The Z8316 uses a Motorola M8 Oncore GPS receiver. This version uses the antenna current info in the status word in the data messages.

A simple work-around is to simply shunt the antenna connector with an external resistor. Nominal values for antenna current are between 15 and 80 mA. Values both under and over these cause a under-current or over-current flagging, so the selected resistor for current drawing should be chosen not to draw more than 15mA so the alarm works if the antenna really becomes open. 680 ohms seem to be a nominal value, but you may need to adjust this depending upon your specific GPS antenna.

Have trouble getting the Z3816A
to communicate on the serial port?

If you have GPSCon software, please review the help file of GPSCon under the section "Using the Z3816A". For those that don't have this it is copied below.
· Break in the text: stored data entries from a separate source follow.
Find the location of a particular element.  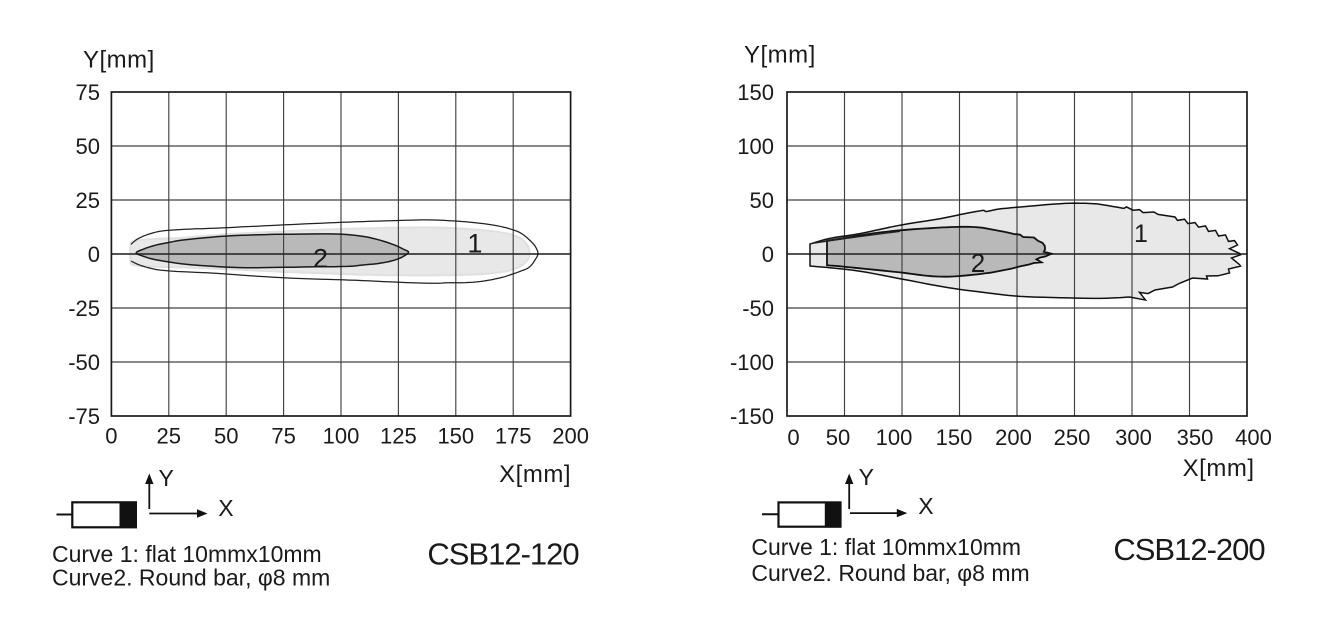

svg-text: 125 is located at coordinates (398, 436).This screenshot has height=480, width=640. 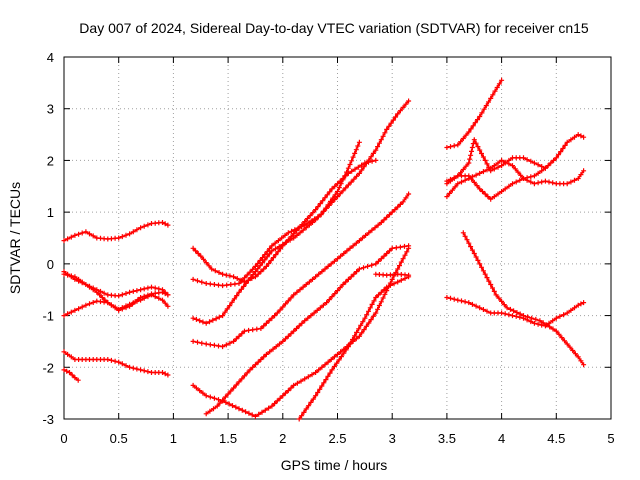 I want to click on series-s10, so click(x=301, y=270).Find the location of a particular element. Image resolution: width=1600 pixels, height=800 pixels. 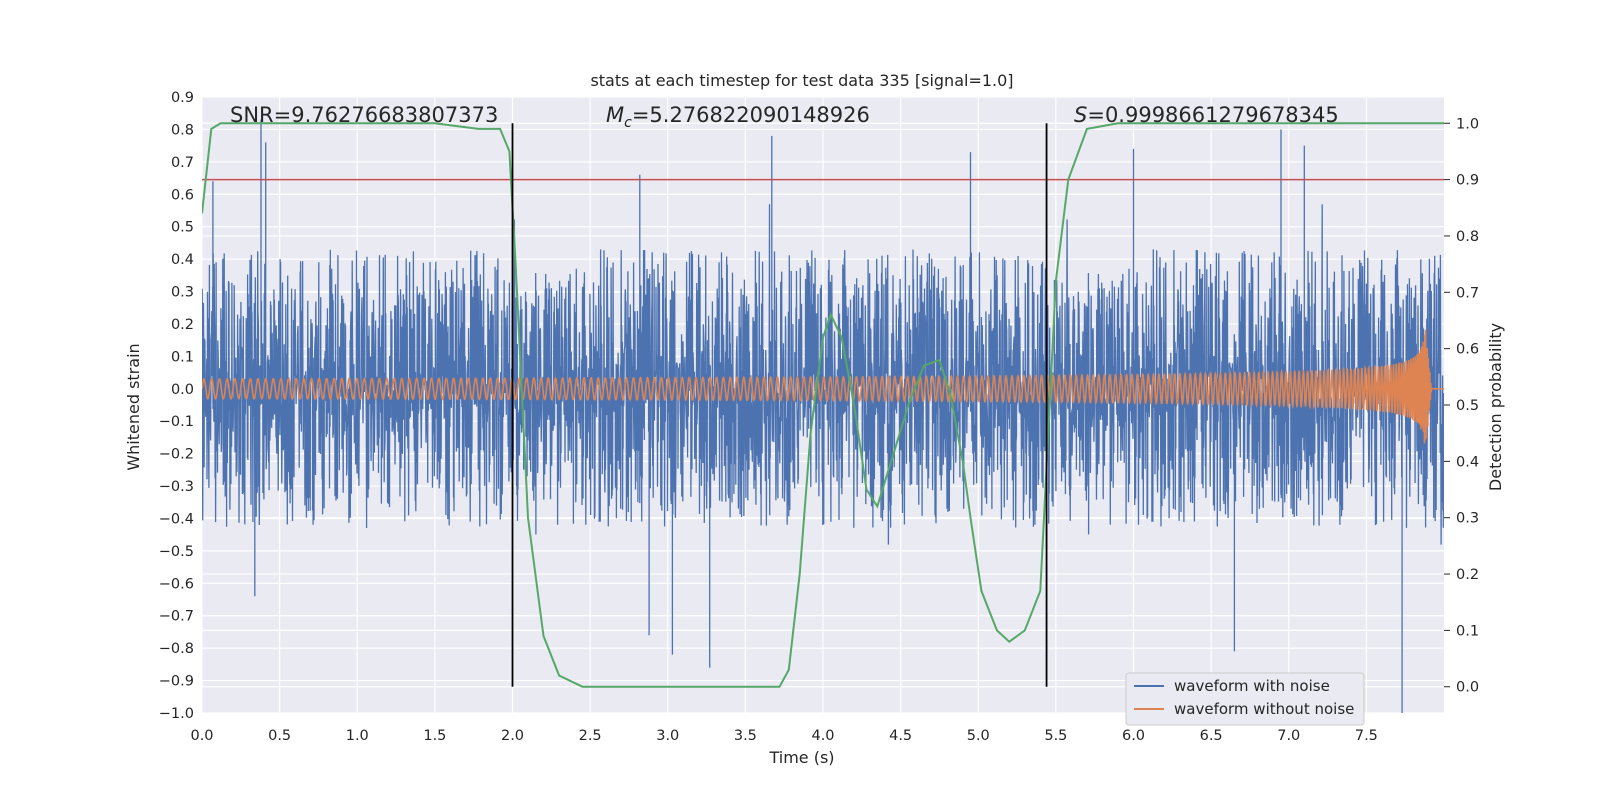

x-tick-label: 4.5 is located at coordinates (900, 736).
GPSCon should automatically put the Z3816A into SCPI mode, and take it out of full duplex mode, each time it is started. This is not necessary for other models of receiver, but the ID string cannot be examined until the receiver is in SCPI mode. So GPSCon will examine the response to the *IDN after having gone through the sequence of sending

If the model is determined NOT to be a Z3816A, this fact is flagged in the registry so subsequent starts will not invoke the commands. If you wish to do this manually, procede as follows: When the Z3816A is first used, it is possible that it is in "time of day" (TOD) mode. To get it out of this mode, press the "Stop" button. Then find the command "PTIM:TCOD:CONT 0" in the drop-down list box. It will be at the bottom of the list because it has no leading colon. Press "Send" to issue the command.
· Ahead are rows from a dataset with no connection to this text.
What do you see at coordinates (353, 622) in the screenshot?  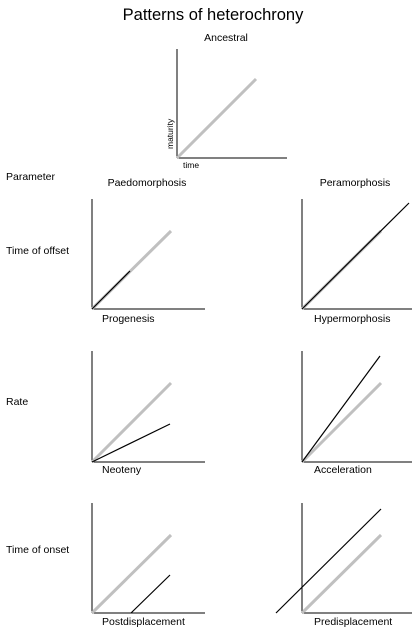 I see `predisplacement-label: Predisplacement` at bounding box center [353, 622].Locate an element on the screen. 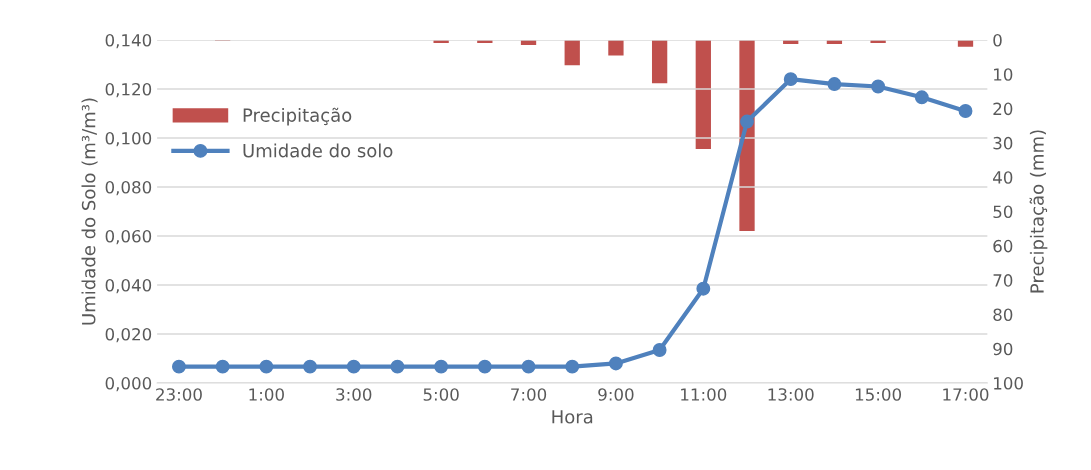 The image size is (1091, 470). y2-tick-label: 50 is located at coordinates (1003, 212).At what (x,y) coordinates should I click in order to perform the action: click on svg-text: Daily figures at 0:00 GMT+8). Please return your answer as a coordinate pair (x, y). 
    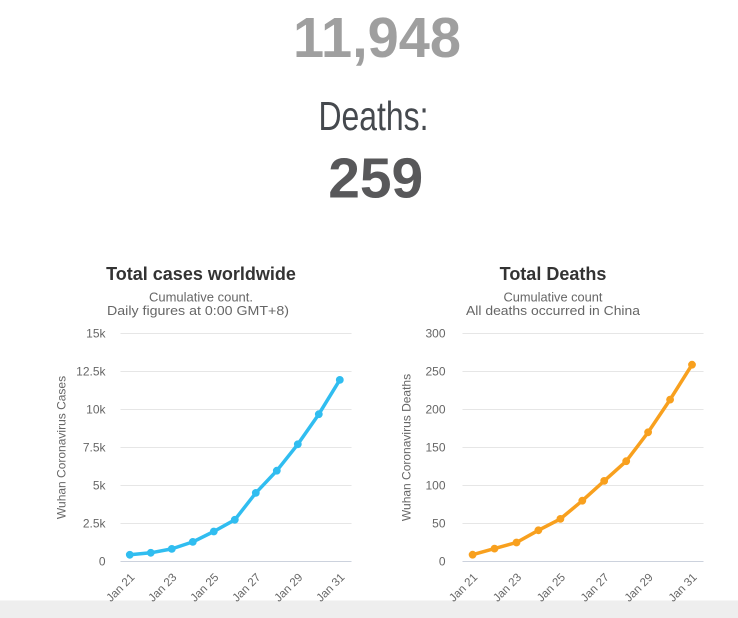
    Looking at the image, I should click on (198, 310).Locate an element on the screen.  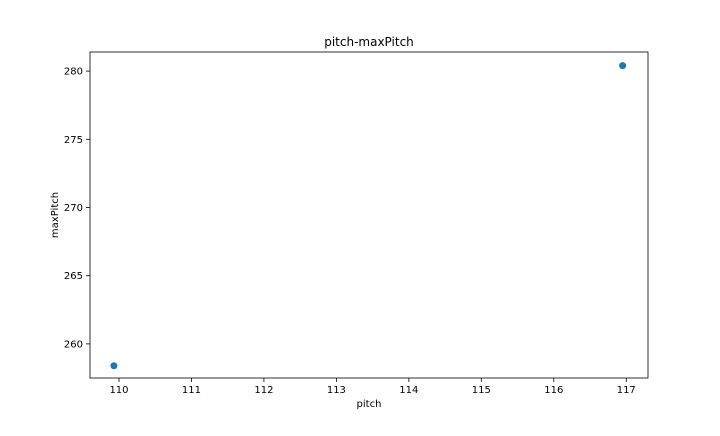
x-tick-label: 113 is located at coordinates (336, 390).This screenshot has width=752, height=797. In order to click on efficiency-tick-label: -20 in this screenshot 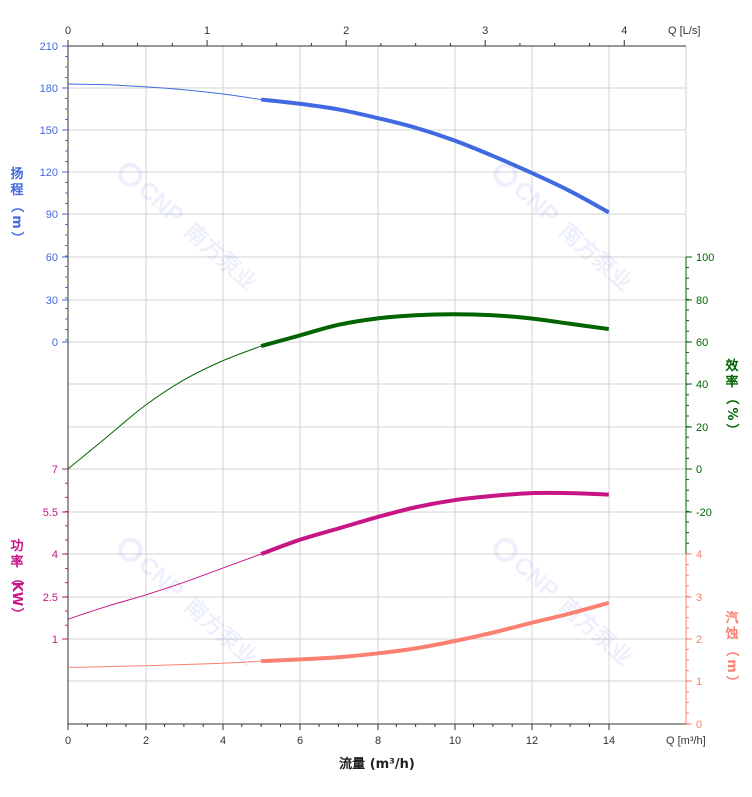, I will do `click(704, 513)`.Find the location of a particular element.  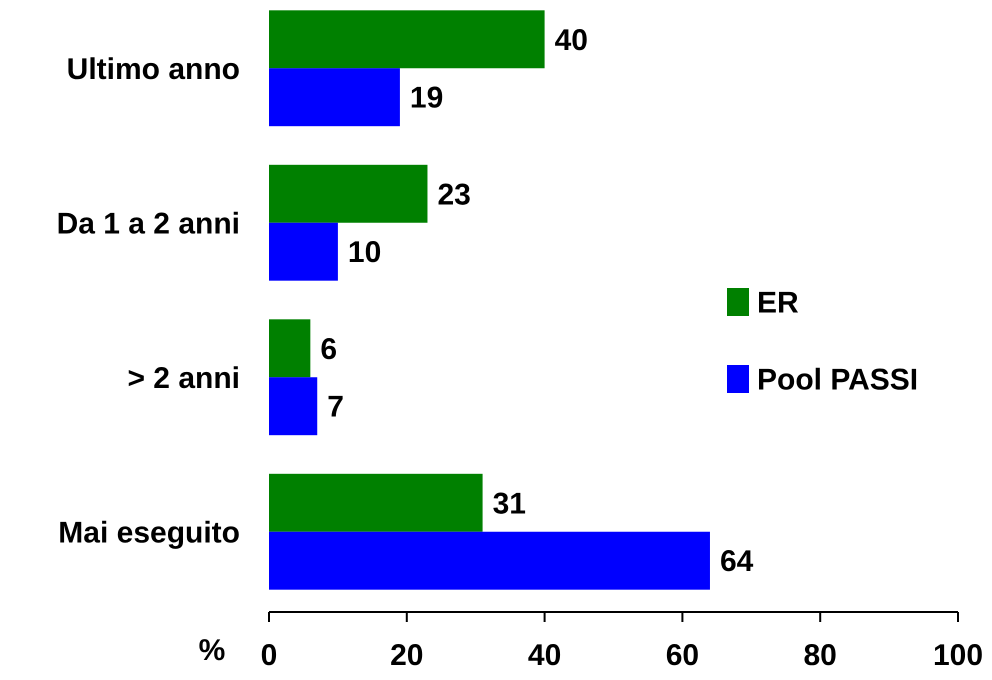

The second task is to ensure that the receiver is not in full duplex mode. This is not essential but it does reduce the amount of serial traffic. Find the command ":SYST:COMM:SER1:FDUP 0" and send it by pressing "Send". Hopefully the receiver is now in a state where it can respond to normal commands with the "scpi > " prompt. Press "Start" and the polling sequence should commence.

Additional notes by Craig McCartney, WA8DRZ

  1. -15 VDC from the power supply is not needed: On both of my units there is no -15VDC on the blue wire in spite of the fact that the p/s board silk-screen mentions this voltage. When I found this on the first unit I thought I had a bad power supply. I troubleshot it to the point that I found the components for the -15 output were obviously missing and were never populated on the circuit board by the factory. Apparently the Z3816A main board (at least the two that I have) does not need this voltage. The rear panels of both of my units are marked 20-72V DC near the power input connector (an XLR type normally used for microphones). When I fired up the first unit on the bench I used 24VDC. After a while, I tried it on 48 VDC and it worked just fine. I have not confirmed operation over the entire range of 20 to 72 volts, however.
  2. I was surprised to see that MTI oscillator is a 5.0 MHz unit, not 10.0 MHz as I expected. It is clearly labeled "FREQ 5.000000E+06". The MTI part number of mine is 010395-0558. However, the 10 MHz output on the rear panel is really 10 MHz and not 5.0 MHz.